Photo de Bertrand Veau
Bertrand Veau, est vice-président régional à la culture et au patrimoine.

Bertrand Veau. En matière de culture, la position de la Région Bourgogne-Franche-Comté est à l’exact opposé ! Nous pensons en effet que la culture est un élément majeur de la qualité de vie des habitants, un moteur pour le tourisme et pour le développement économique, et un facteur essentiel d’émancipation personnelle et de cohésion sociale. Avant les annonces des Pays-de-la-Loire, nous avions déjà annoncé que la culture ne serait jamais une variable d’ajustement budgétaire en Bourgogne Franche-Comté. À quoi serviraient toutes nos autres politiques publiques, si nous ne devions plus soutenir la culture et le sport ? C’est la question que tous les responsables politiques devraient se poser avant de valider un budget.

Au-delà des crédits ou de leur fléchage (voir ce qui se passe en région Aura par exemple), assiste-t-on à une tentative de reprise en main par le politique du monde culturel, une vision « Trumpiste » de la culture qui doit évacuer toute interrogation sociale, sociétale, ou ne pas convoquer des esthétiques jugées incompatibles avec une culture fantasmée ?

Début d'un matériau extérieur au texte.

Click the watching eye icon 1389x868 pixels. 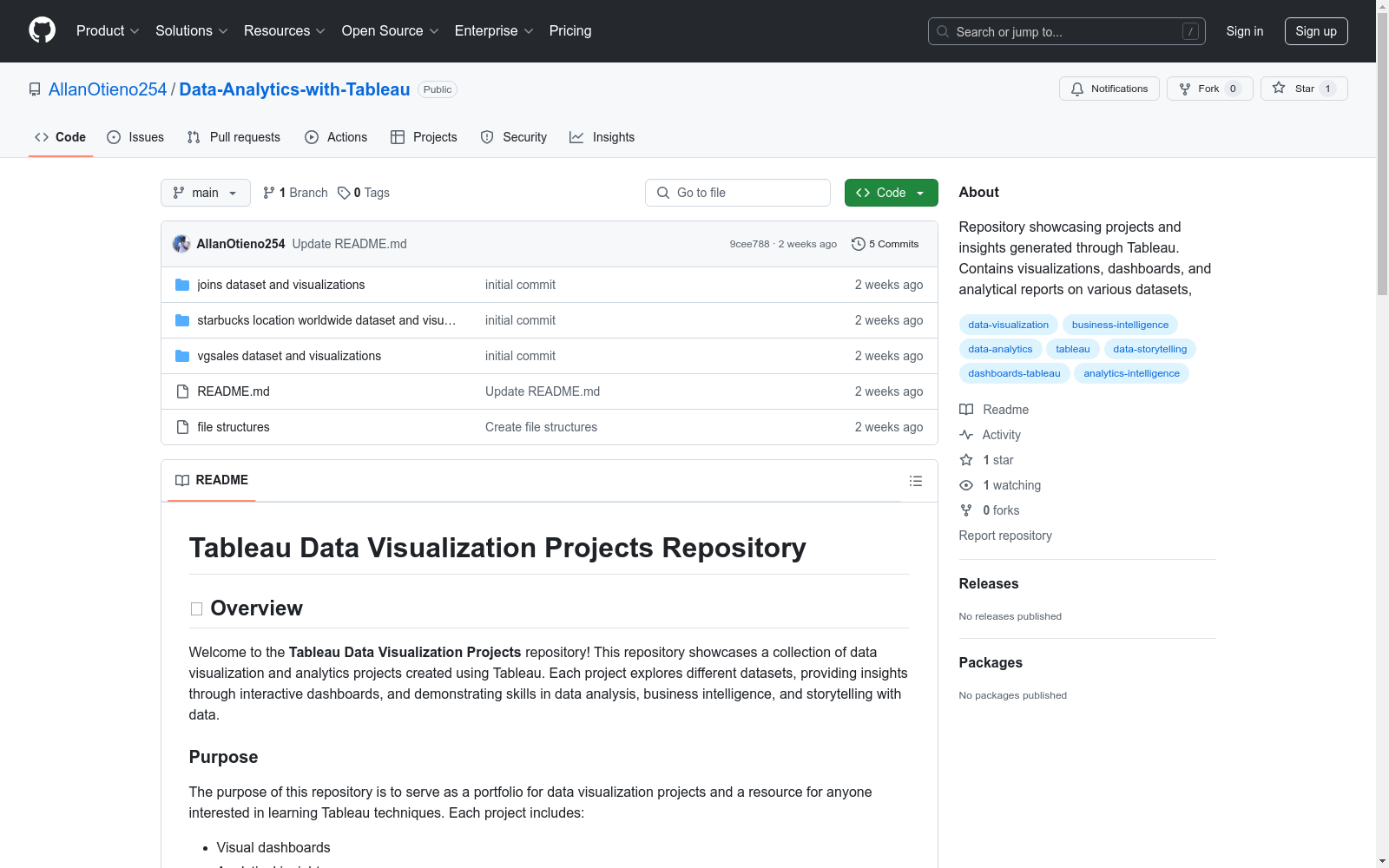coord(966,485)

Une partie extrême de la droite républicaine, ainsi que l’extrême droite [1], est clairement tentée de mettre à leurs ordres le monde culturel. Ils envisagent la culture d’abord comme un moyen de propagande, un outil pour faire valoir leurs idées. Pour eux, la culture doit être contrôlée, docile, passéiste et collaborative. Elle ne doit ni faire réfléchir ni provoquer le débat. Ainsi, le soutien à certains secteurs culturels est pour eux inimaginable, comme pour l’art contemporain. Et certaines esthétiques les dérangent spécifiquement : le cinéma dès lors qu’il est jugé subversif, mais aussi le spectacle vivant et même parfois la lecture. Selon cette vision, il faudrait accompagner le patrimoine, favoriser la musique classique ou traditionnelle, et jouer seulement les auteurs classiques. Une culture « décorative » ou une culture « dévitalisée ». Mais à quoi sert la culture, si elle ne nous bouscule pas, si elle ne nous aide pas à comprendre le monde d’aujourd’hui ?

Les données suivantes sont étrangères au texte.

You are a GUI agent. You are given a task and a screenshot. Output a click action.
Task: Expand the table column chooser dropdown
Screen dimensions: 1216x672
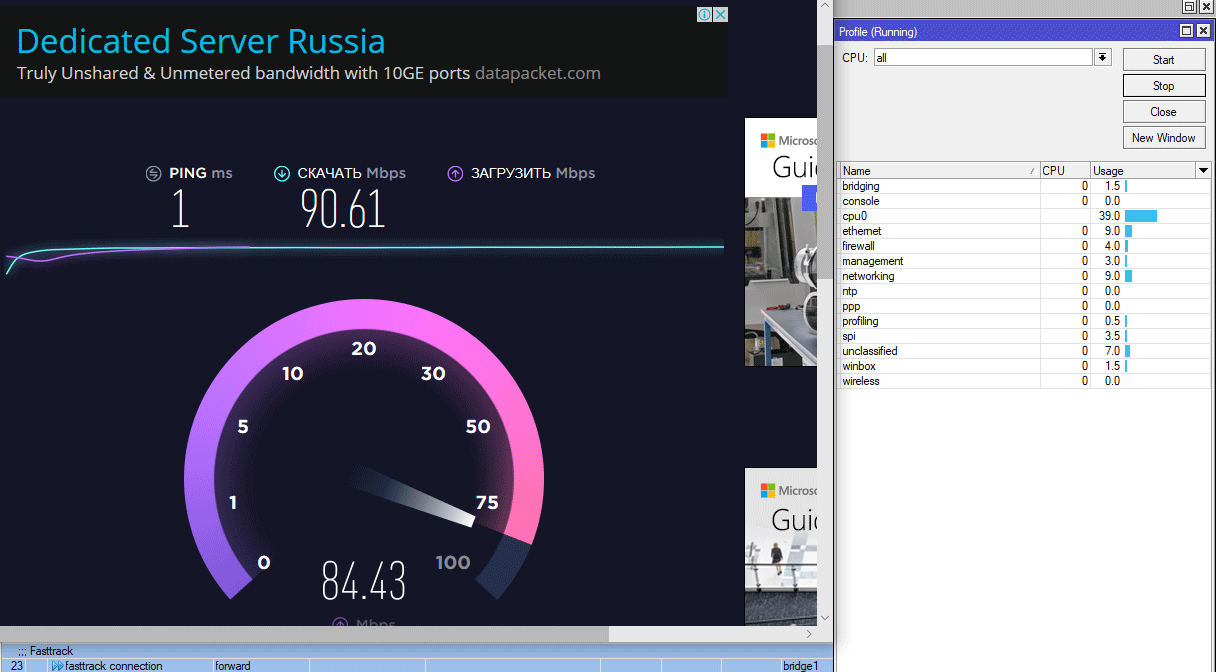click(1203, 171)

La culture est-elle encore, alors que nous sommes à la veille d’une longue période de diverses élections, un marqueur et un espace de combat politique ?

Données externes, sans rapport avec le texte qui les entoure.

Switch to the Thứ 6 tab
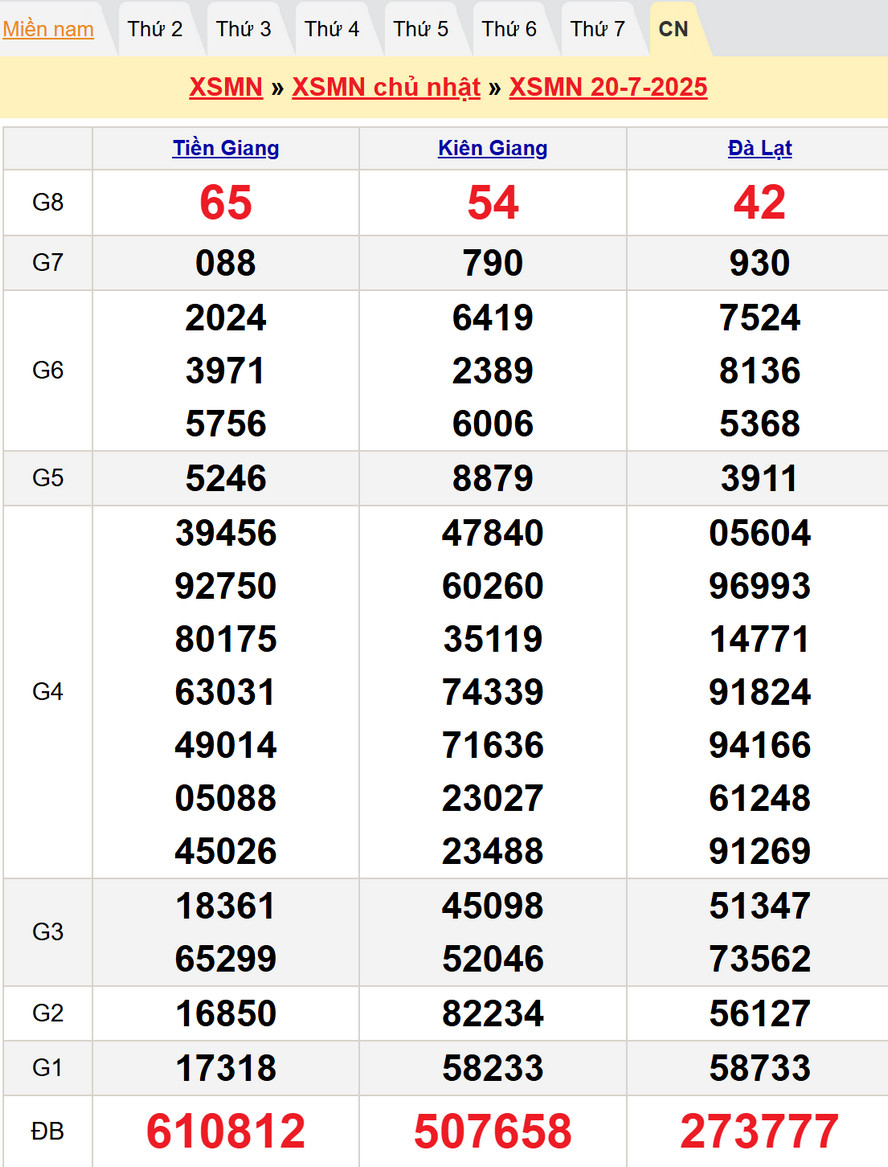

Bien sûr ! Et plus que jamais. Alors qu’elle est ignorée de la plupart des enjeux électoraux, elle constitue pourtant, selon moi, un marqueur net et fort des différents courants politiques. La gauche et le centre, avec une partie de la droite républicaine modérée, la voient toujours comme une valeur essentielle de notre démocratie. Un élément clé de la cohésion sociale, du droit à l’émancipation, de développement économique, d’attractivité territoriale, et du fameux « vivre ensemble », aujourd’hui renié par l’extrême droite qui n’en comprend pas même le sens. Une autre partie de la droite, la plus libérale, pense, comme avant les années 1980, que la culture doit répondre à un modèle économique rentable. Ils aiment la financiarisation de la culture, nient l’exception culturelle française, et pensent que l’argent public est mal investi quand il est dépensé en faveur de la culture. Enfin l’extrême droite rêve d’une culture au service de leurs messages : tournée vers le passé, sous contrôle, aux ordres, nationale et identitaire. Ils n’arrivent pas à imaginer que le monde de la culture entrera en résistance s’il le faut, mais que jamais il ne se livrera complètement à eux.

[1Nous avons tenté de joindre, à plusieurs reprises et en vain, le groupe RN BFC afin d’obtenir son point de vue.